Dr. Kelsoe graduated from medical school at the University of Alabama, Birmingham in 1981. He completed internship training at Washington University in St. Louis and psychiatry residency at UCSD. He then went to the National Institute of Mental Health in Bethesda, Maryland for 4 years and returned to San Diego to join the Department of Psychiatry faculty in 1989 at UCSD.
Dr. Kelsoe's longstanding research focus has been the genetics of psychiatric illness, bipolar disorder in particular. Over the past 20 years, his work has been focused on using a variety of molecular genetic methods to identify the specific genes that predispose to bipolar disorder. He has pursued this primarily by using positional cloning methods such as linkage and association in families in which the illness is genetically transmitted. He has also employed animal models of bipolar disorder in order to identify possible candidate genes that can then be tested in clinical populations. This approach has led to the recent identification of the gene for G protein receptor kinase 3 (GRK3) as a likely gene for bipolar disorder on chromosome 22. Dr. Kelsoe is currently actively engaged in genome wide association studies of bipolar disorder. He directs the Bipolar Genome Study (BiGS) which is a 13-site consortium focused on identifying genes for bipolar disorder and their relationship to clinical symptoms. He also co-directs the Psychiatric GWAS Consortium for Bipolar Disorder (PGC-BD) which is an international collaborative effort designed to identify genes for bipolar disorder in a sample of over 10,000 patients. These large exciting new technological approaches promise great advances in understanding the causes of bipolar disorder.

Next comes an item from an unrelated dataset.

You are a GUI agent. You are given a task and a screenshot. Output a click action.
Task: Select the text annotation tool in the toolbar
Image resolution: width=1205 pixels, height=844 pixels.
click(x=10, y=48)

Dr. Kelsoe's primary clinical focus is the treatment of refractory mood disorders. He is the Medical Director of the STEP Clinic at the VA Hospital where they specialize in the treatment of chronic and refractory mood disorders. Patients at this clinic receive a thorough diagnostic evaluation and are eligible to participate in longitudinal research studies of the ability of genes to predict course, outcome, and treatment response.